The Start: The Government is here to help

The seeds of this financial disaster were planted, ironically, in the ashes of the last crisis, the Internet bubble. At that time, the Federal Reserve lowered interest rates to just 1% in order to spur the economy. These low rates made it easier to borrow money, making home ownership possible for previously marginal home owners.

In the aftermath of laboratory scandals, the government passed the CLIA legistation. However, since they were unable to work out the procedure for manufacturer's QC clearance, they delayed that provision. In the interim, they gave some devices and QC methods temporary waivers.

The New Rules

Eager to attract grow their margins, the mortgage industry created a new raft of "financial instruments" to extend loans to riskier and riskier customers. These loans included the following types:

  • Teaser Rates, aka Adjustable Rate Loans. This offered a low interest rate at the beginning of the loan, followed later by a dramatic rise in the rate. Save and buy now, Pay a lot later.
  • No Doc or "Liar Loan." This loan allowed the applicant to "state" their income but not provide any proof of this income. It was perhaps first intended for people who work in jobs where the wages are primarily earned in cash, perhaps day laborers and waitresses.
  • NINA Loan: No Income. No Asset Verification. For this loan, the applicant did not have to state an income, nor did they have to verify their assets. In theory, these were loans for people who wanted their privacy and were willing to pay through the nose to keep it.
  • NINJA Lona: No Income. No Job. No Assets. This was a loan given to people who could fog a mirror. This isn't just tortured logic. This is logic that has been murdered.

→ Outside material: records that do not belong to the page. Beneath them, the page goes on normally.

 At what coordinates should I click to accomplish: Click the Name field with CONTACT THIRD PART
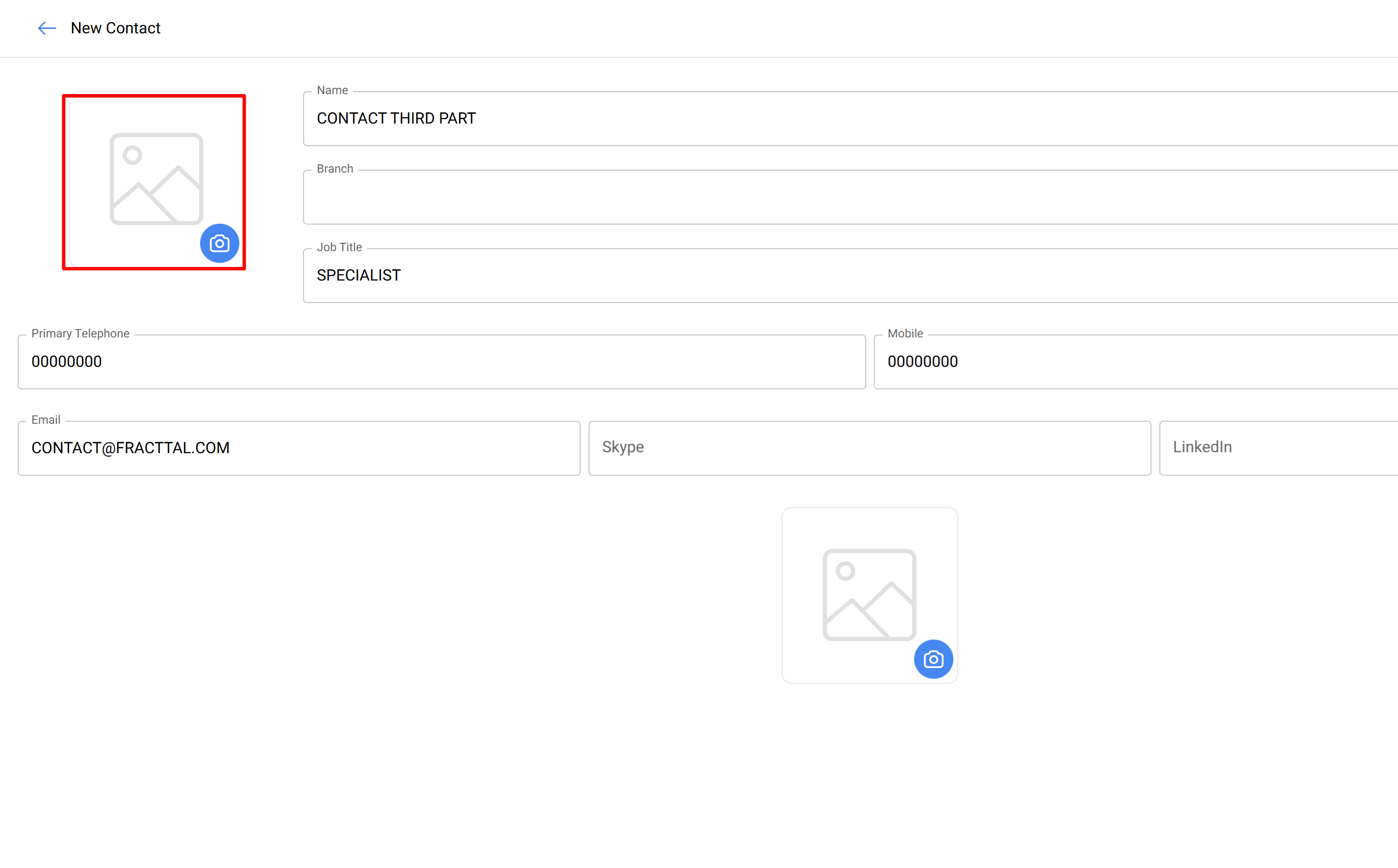tap(849, 119)
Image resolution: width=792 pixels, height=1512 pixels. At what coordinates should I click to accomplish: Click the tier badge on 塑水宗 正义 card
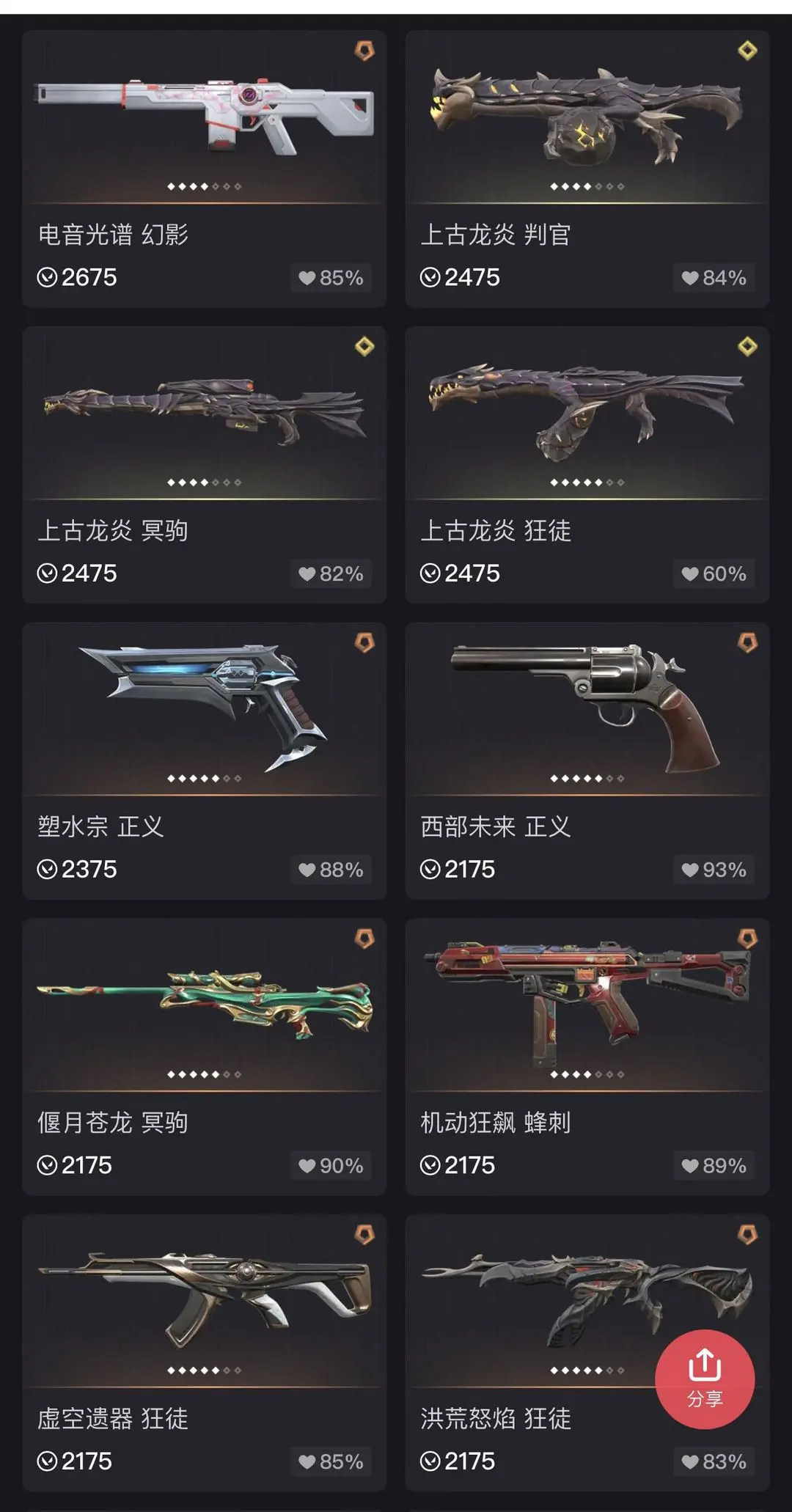coord(364,642)
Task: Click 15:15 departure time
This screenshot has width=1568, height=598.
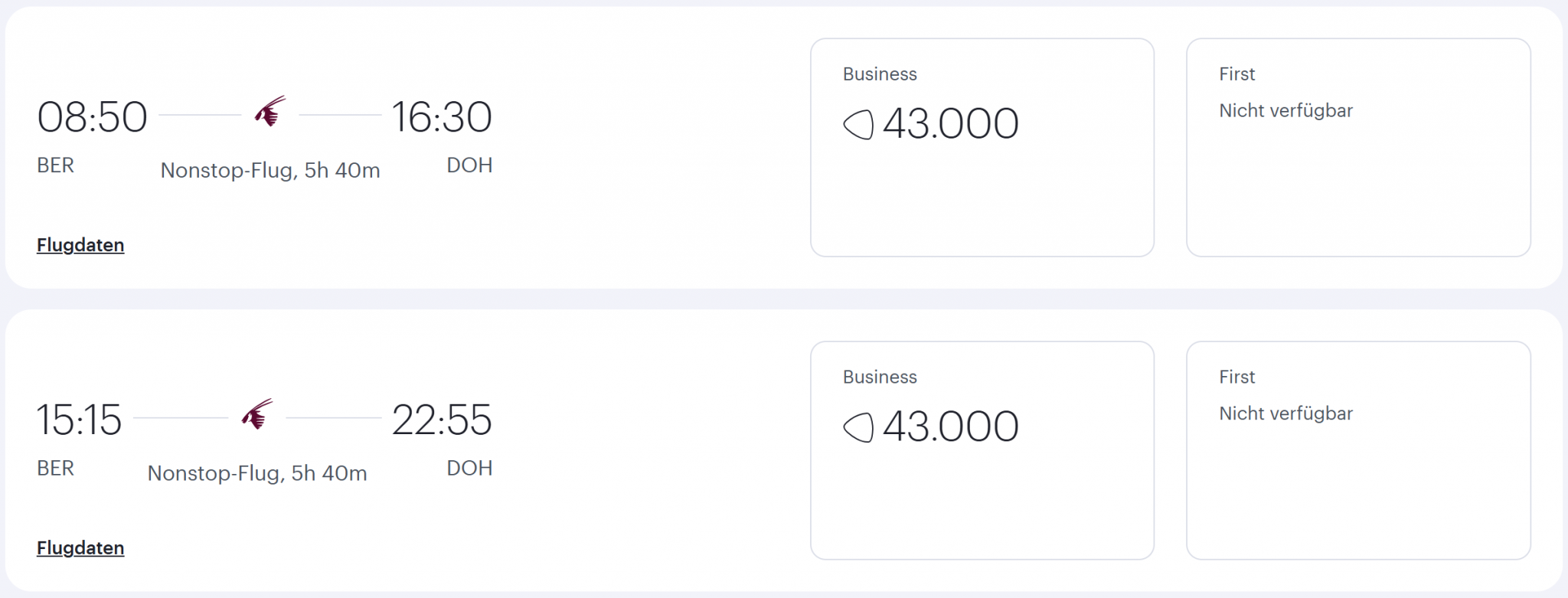Action: coord(80,420)
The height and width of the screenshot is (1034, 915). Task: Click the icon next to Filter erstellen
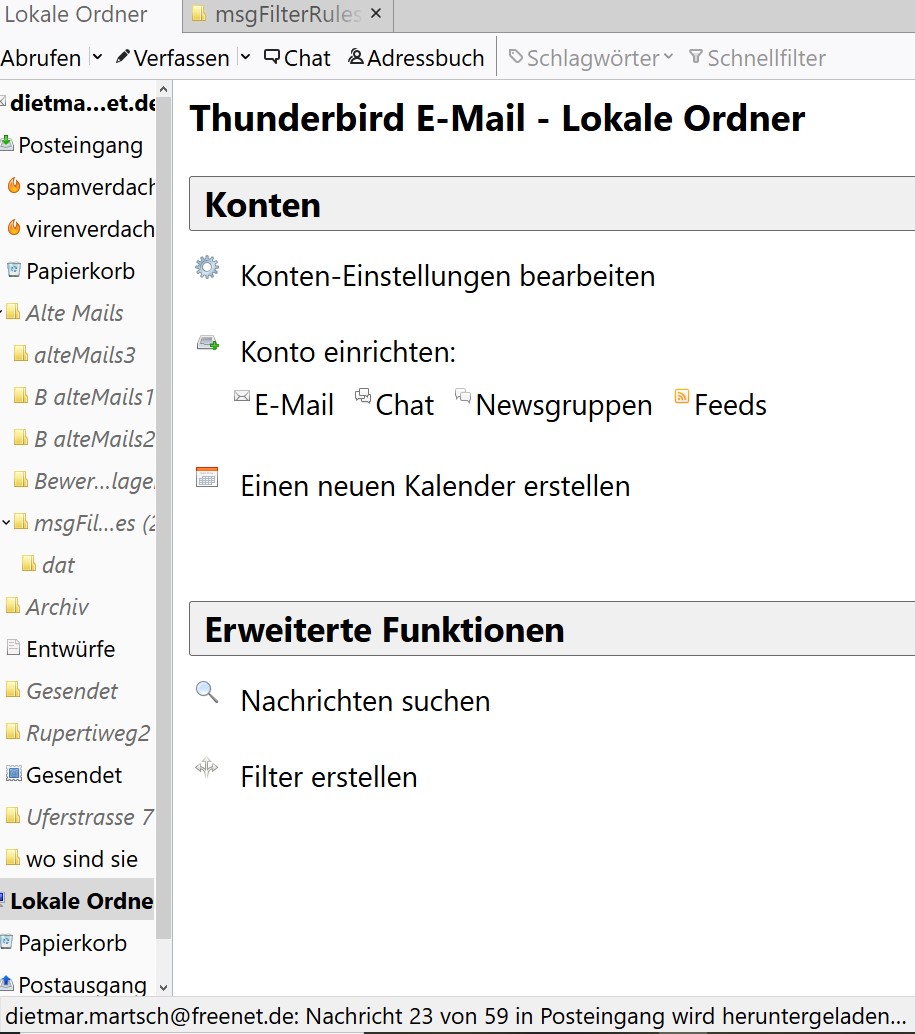coord(207,768)
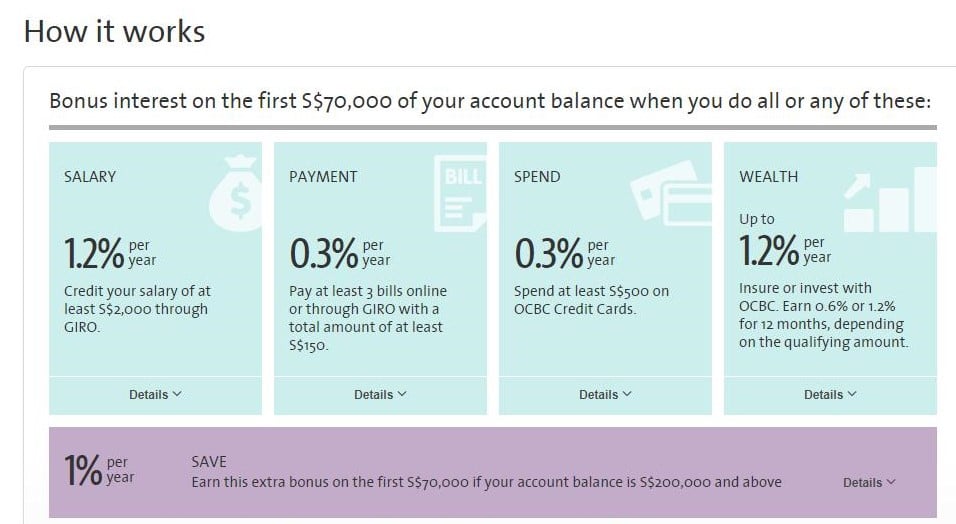The width and height of the screenshot is (956, 524).
Task: Click the credit cards icon in Spend card
Action: [671, 193]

At the height of the bubble, when housing prices were rocketing up, these loans seemed to make sense. Why not take out a subprime mortgage, if only a few years from now, the value of the house is going to double. If housing prices rise forever, you can sell the house to the next person for far more than your mortgage, no matter what the terms.

What excerbated this problem even more was the unscrupulous nature of some of the loan officers. Since they were paid commissions up front for getting new subprime loans, some officers would falsify mortgage applications for their unknowing clients.

After repeated delays, CMS and the FDA cannot find an agreeable way to implement manufacturer QC clearance. So it's back to the drawing boards. CMS writes a new clause in the law - "Equivalent Quality Testing" - and invents a new set of "Equivalent QC Procedures" which are added to the Interpretative Guidelines of the State Operators Manual:

  • Option 1: Run controls for 10 days, then run QC only once a month
  • Option 2: Run controls for 30 days, then run QC only once a week
  • Option 3: Run controls for 60 days, then run QC only once a week
  • "Option 4" or "Alternative QC" has been the subject of numerous CLSI committee, with years of work put into developing so-called Risk Management approaches

The absurdity of these options have been exhaustively documented and discussed on Westgard Web. Yet despite the near-universal condemnation of the the options, despite the admission from CMS that "We blew it", it appears that these options are here to stay.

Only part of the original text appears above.